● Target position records
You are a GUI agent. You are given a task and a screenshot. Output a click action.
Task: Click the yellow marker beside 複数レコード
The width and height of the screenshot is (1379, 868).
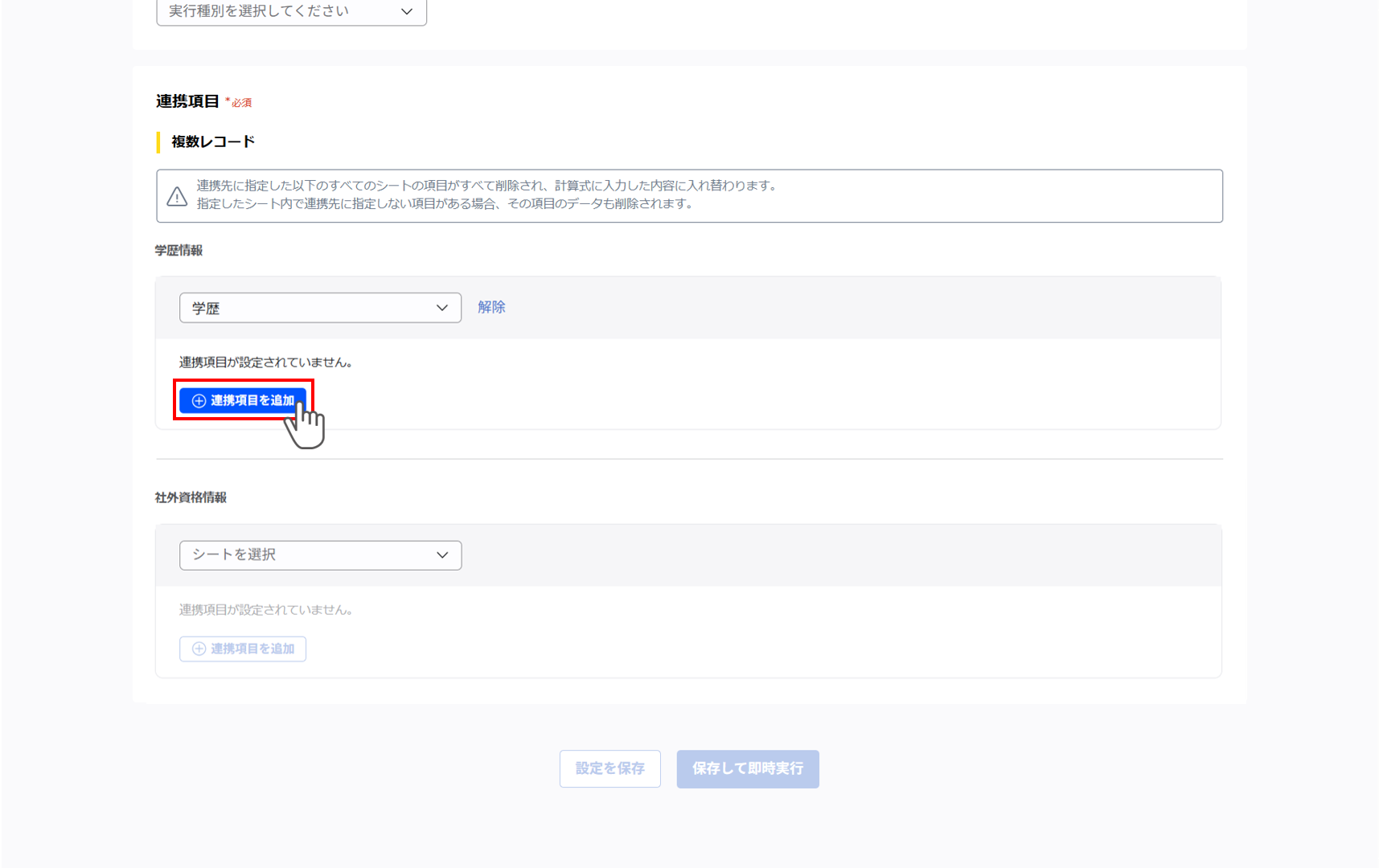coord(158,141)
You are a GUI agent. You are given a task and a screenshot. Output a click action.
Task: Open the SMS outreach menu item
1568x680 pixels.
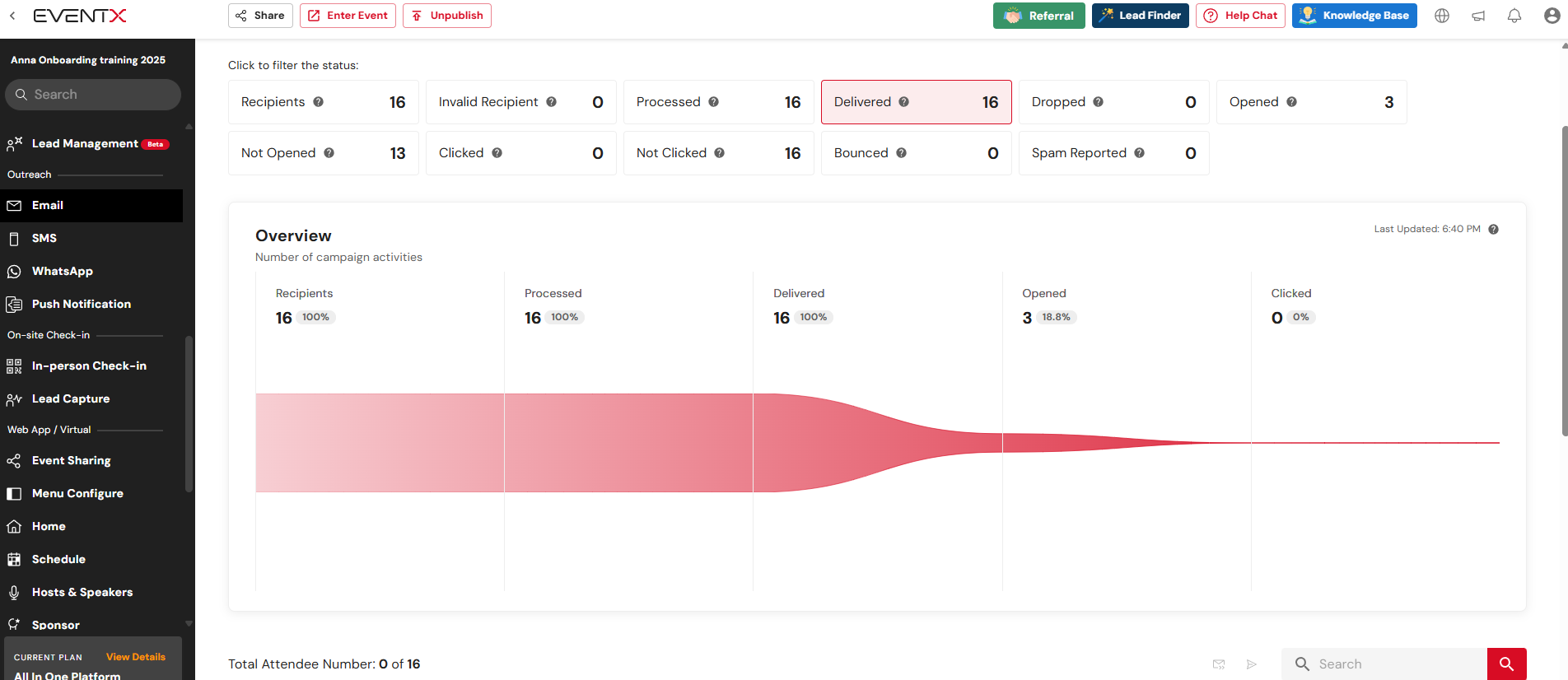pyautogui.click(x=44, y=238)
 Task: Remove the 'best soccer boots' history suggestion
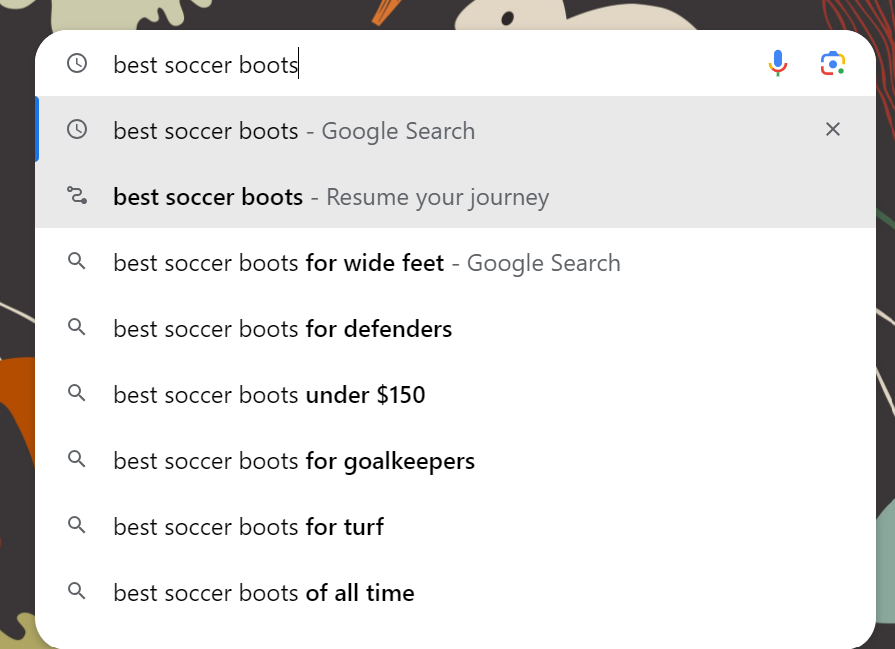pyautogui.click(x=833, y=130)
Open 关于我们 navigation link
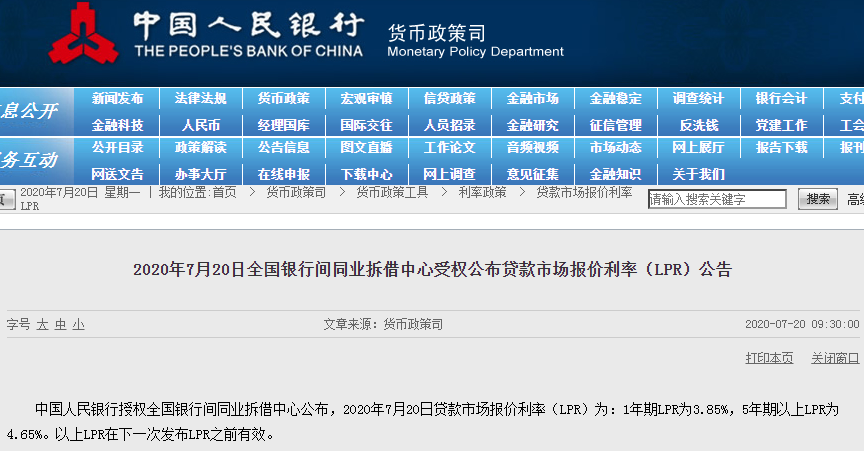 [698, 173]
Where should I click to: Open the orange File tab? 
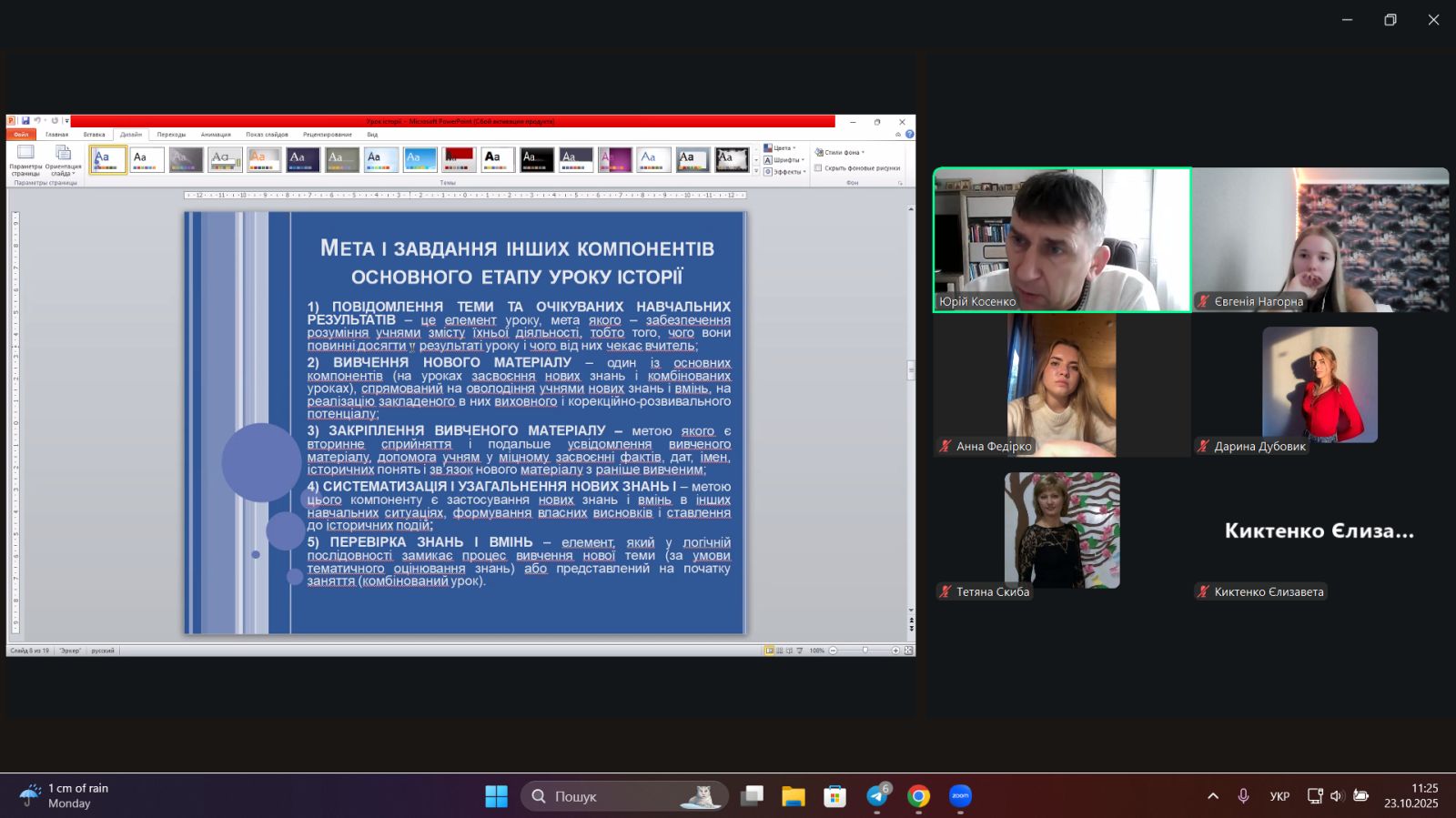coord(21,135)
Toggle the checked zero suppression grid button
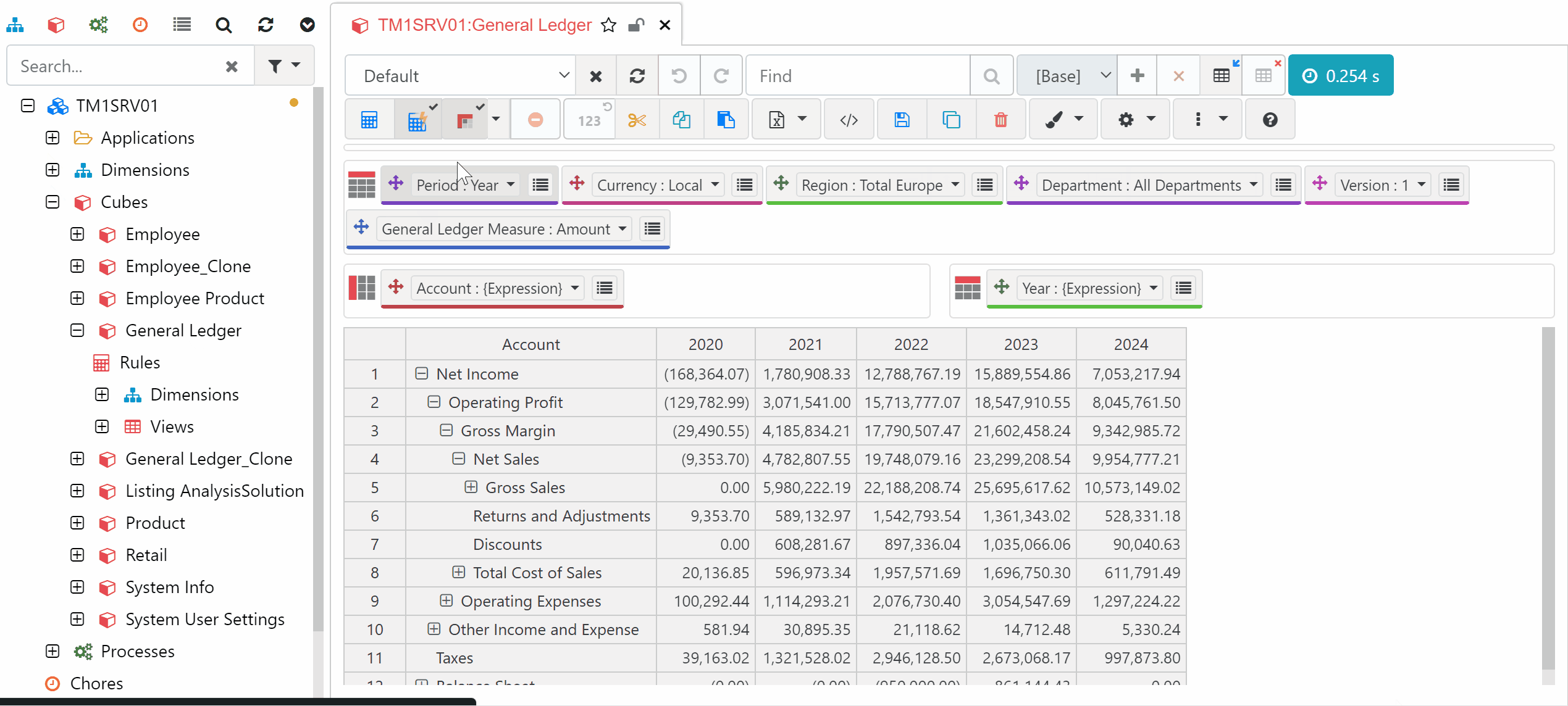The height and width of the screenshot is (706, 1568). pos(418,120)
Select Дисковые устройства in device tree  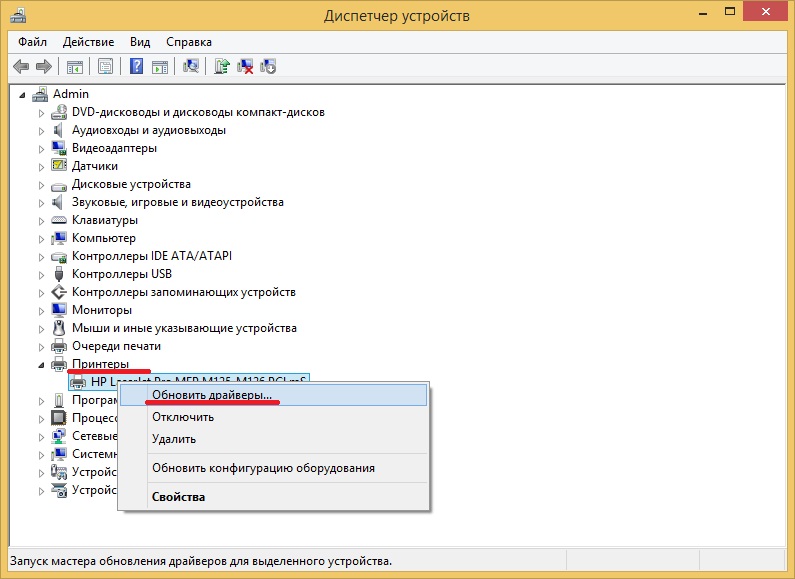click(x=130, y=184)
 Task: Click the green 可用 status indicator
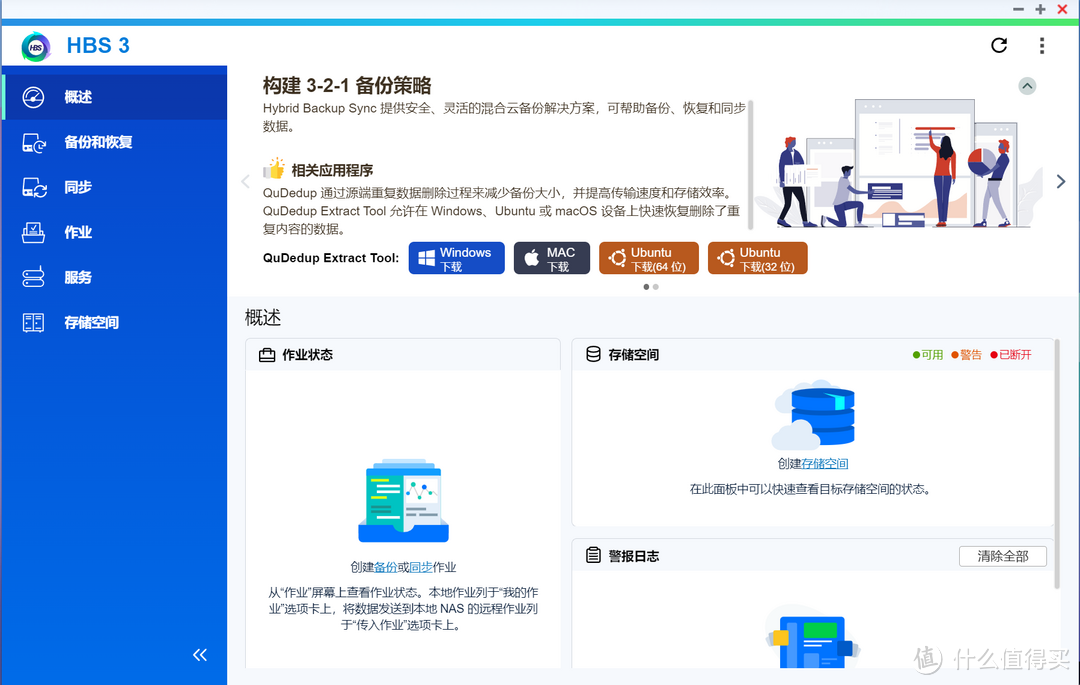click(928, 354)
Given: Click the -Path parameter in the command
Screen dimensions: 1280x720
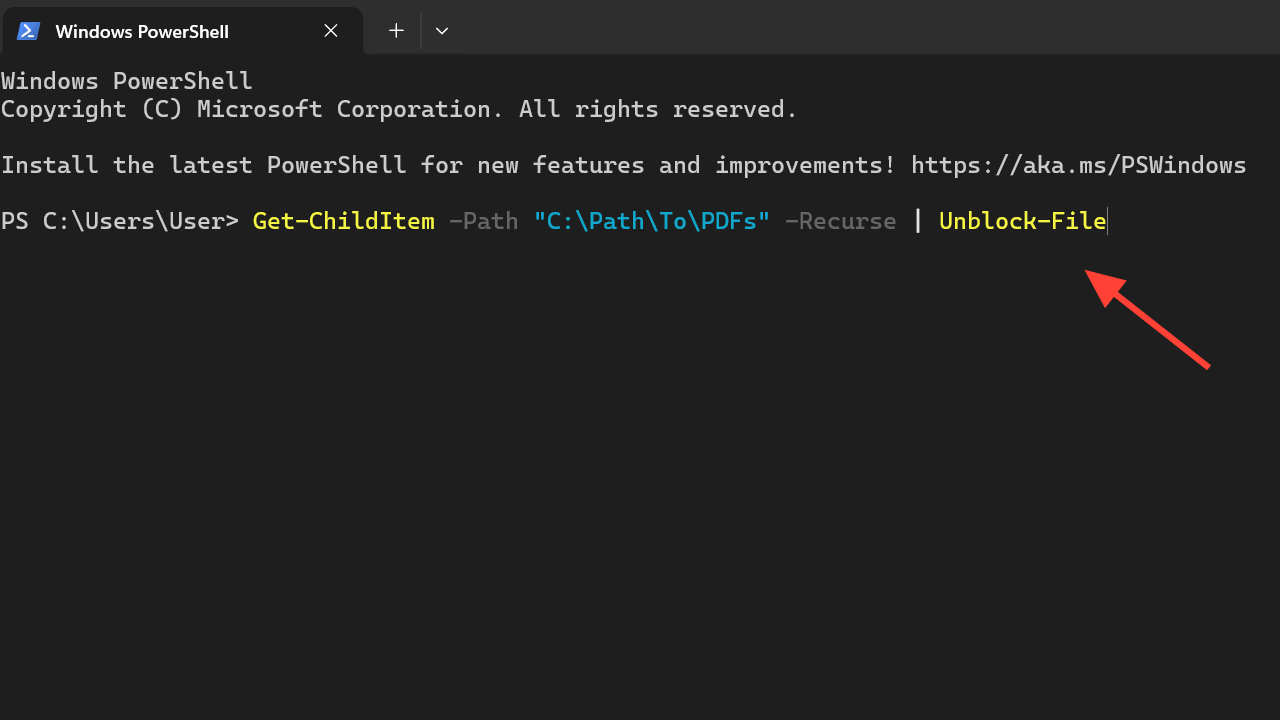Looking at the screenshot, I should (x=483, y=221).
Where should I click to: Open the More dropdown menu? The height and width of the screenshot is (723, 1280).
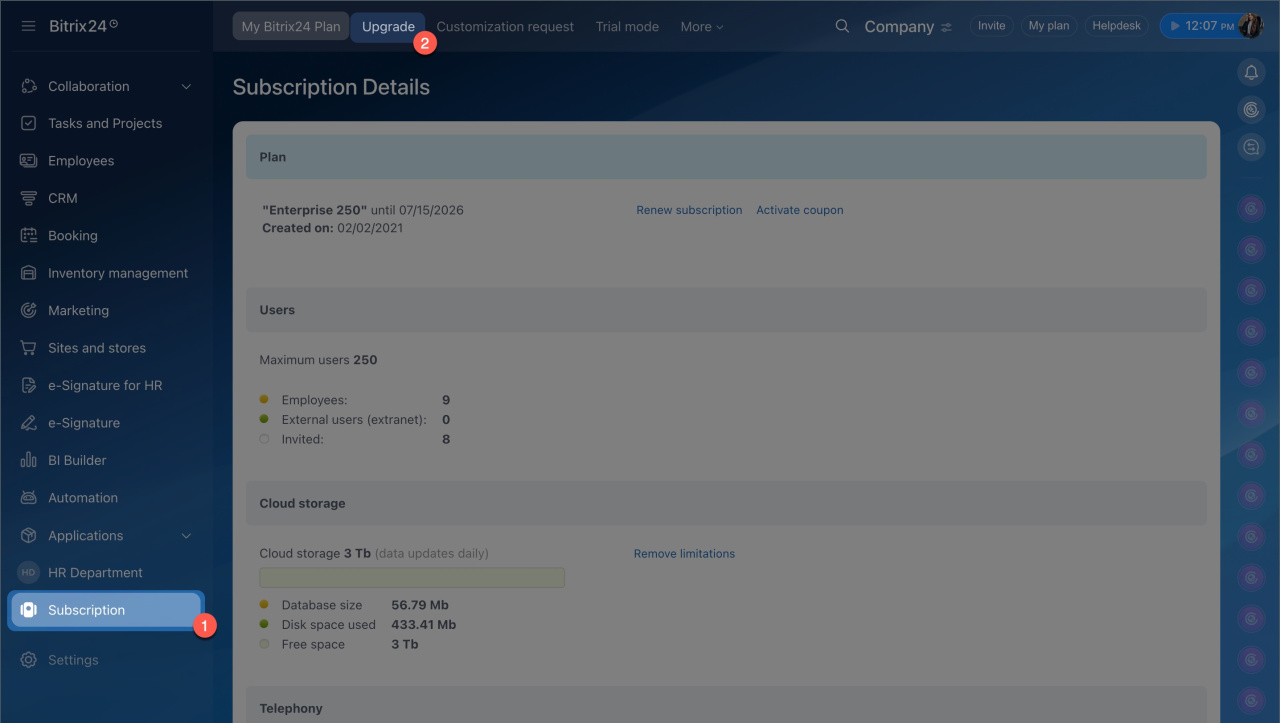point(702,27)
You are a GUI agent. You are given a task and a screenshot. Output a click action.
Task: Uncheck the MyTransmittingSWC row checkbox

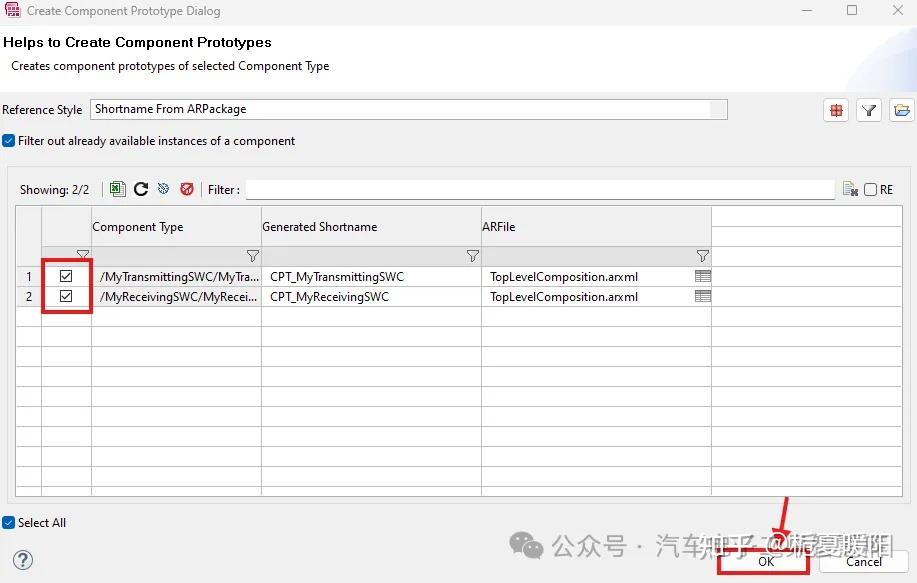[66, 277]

● Request
Copy the records again from their first line through the line that contains "pyautogui.click(x=44, y=238)", including both ends, and leave the pictures out.

● Exercise output
You are a GUI agent. You are given a task and a screenshot. Output a click action.
Task: Click the yellow marker beside 複数レコード
The width and height of the screenshot is (1379, 868).
coord(158,141)
You are a GUI agent. You are given a task and a screenshot. Output a click action.
Task: Open the SMS outreach menu item
1568x680 pixels.
pyautogui.click(x=44, y=238)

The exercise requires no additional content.